Esta entrega total, definitiva, é estranha aos nossos olhos. Propuseram-lhe o senso comum – salva a tua pele – e ele recusou. O que o nosso tempo não consegue – não conseguirá nunca – entender é que não tenha havido jogo negocial de contrapartidas nem encenação para o telejornal da noite. Entrega, apenas. Por essa coisa esquisita chamada amor.

Wednesday, April 12, 2006

desilusão

Desiludam-se os cultores do brilho mediático: a semana santa arranca sem nenhum sinal espectacular do divino. Bem ao contrário, aliás: uma dúzia de amigos que se junta para comer e beber e que experimenta na partilha do mais trivial (o pão e o vinho) o apelo fundo a uma fraternidade genuína, feita não de convergência táctica de interesses mas de entrega plena de uns pelos outros. É difícil entender que este episódio vulgar seja fundador da fé de tanta gente. Uma tal simplicidade desarma-nos a todos, crentes e não crentes. E provoca-nos.

Monday, April 10, 2006

espessura

Fica-nos de pequenos a memória da sucessão vertiginosa de histórias que a semana santa condensa. Este é o tempo mais veloz do cristianismo. E, apesar de repetido ano após ano, falta-nos sempre capacidade para integrar todas as histórias da semana santa na nossa história pessoal. É essa a força significante da semana que agora começa: ela não é um folhetim, é a síntese espessa da altíssima exigência a que cada cristão está desafiado.

Friday, April 07, 2006

dividir para multiplicar

Ou dividimos agora a riqueza ou vamos ter que dividir a pobreza e as suas consequências.

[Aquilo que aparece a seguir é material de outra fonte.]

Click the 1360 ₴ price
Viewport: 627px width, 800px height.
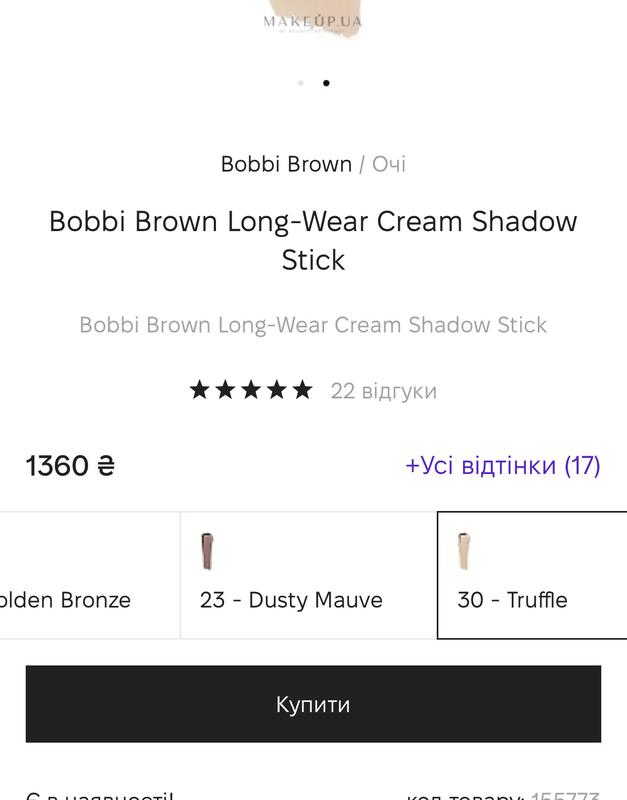click(x=70, y=466)
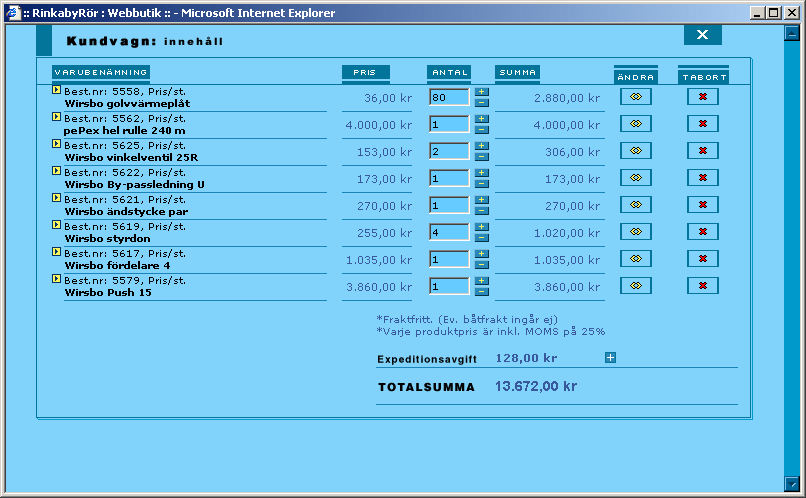Update quantity for Wirsbo styrdon row
Screen dimensions: 806x498
click(635, 232)
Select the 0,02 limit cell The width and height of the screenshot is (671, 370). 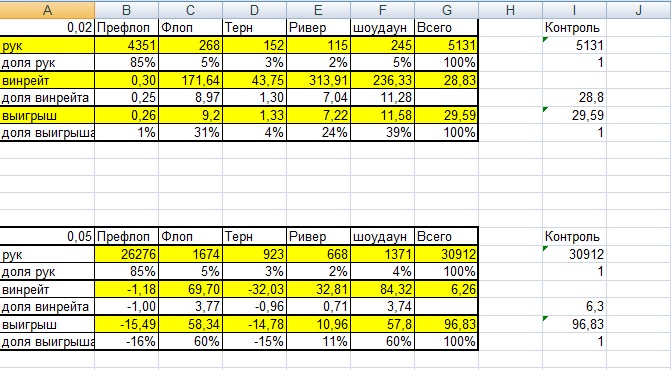47,27
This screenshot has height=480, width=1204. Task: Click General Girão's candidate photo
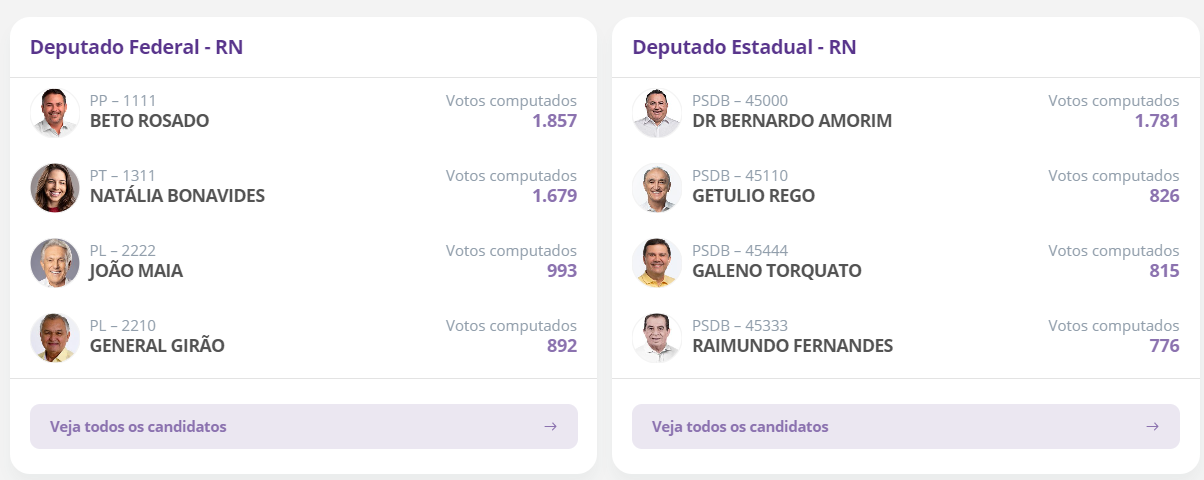[55, 337]
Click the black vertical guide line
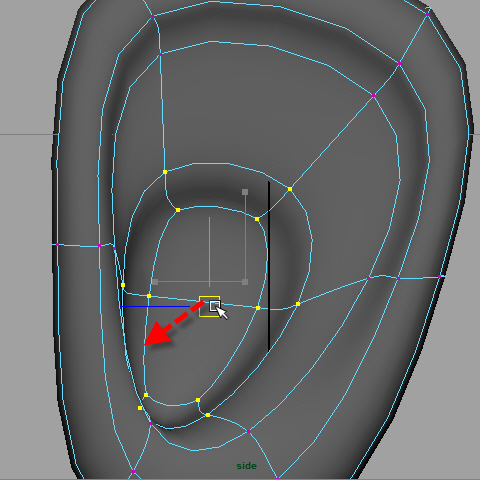Image resolution: width=480 pixels, height=480 pixels. coord(269,266)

O grito vem da favela do Rio, mas podia vir de qualquer outro lado. É o grito da razão que mostra a loucura deste pecado geral da indiferença. Enquanto continuarmos a pensar que só temos que partilhar o que não faz falta, continuará a crescer a bomba da indignação que a indignidade alimenta. E só então, com revoltas e tumultos, com actos de violência e de terror, despertaremos para a insustentabilidade de uma vida assim. Por prevenção defensiva ou por lucidez fraterna, dividamos a riqueza. E assumamos a pobreza dos outros como um pecado nosso.

Wednesday, April 05, 2006

necessidades básicas

Uma necessidade surge quando nos damos conta de uma discrepância entre como as coisas são e como deveriam ser e quando, em simultâneo, assumimos a consciência de que podemos fazer com que as coisas sejam de outra maneira. É por isso que ser crente é uma resposta a uma necessidade profunda. Ser crente é tornar viva aquela consciência. Não até ao fim. Mas para lá dele.

Monday, April 03, 2006

o problema

Na leitura de um depoimento de um activista dos direitos humanos brasileiro, aprendi que é mais que tempo de inverter a ordem por que costumamos apresentar as coisas. Não é a pobreza que é o problema do país, é o país que é o problema da pobreza, dizia ele. É verdade. O problema não é haver pobres em número crescente entre nós; o problema é a indiferença e a inacção dos não pobres que permite que essa situação se perpetue. Mais do que um rendimento de inserção, os pobres exigem que haja um país que os insira. E que os torne protagonistas da luta de todos contra a pobreza.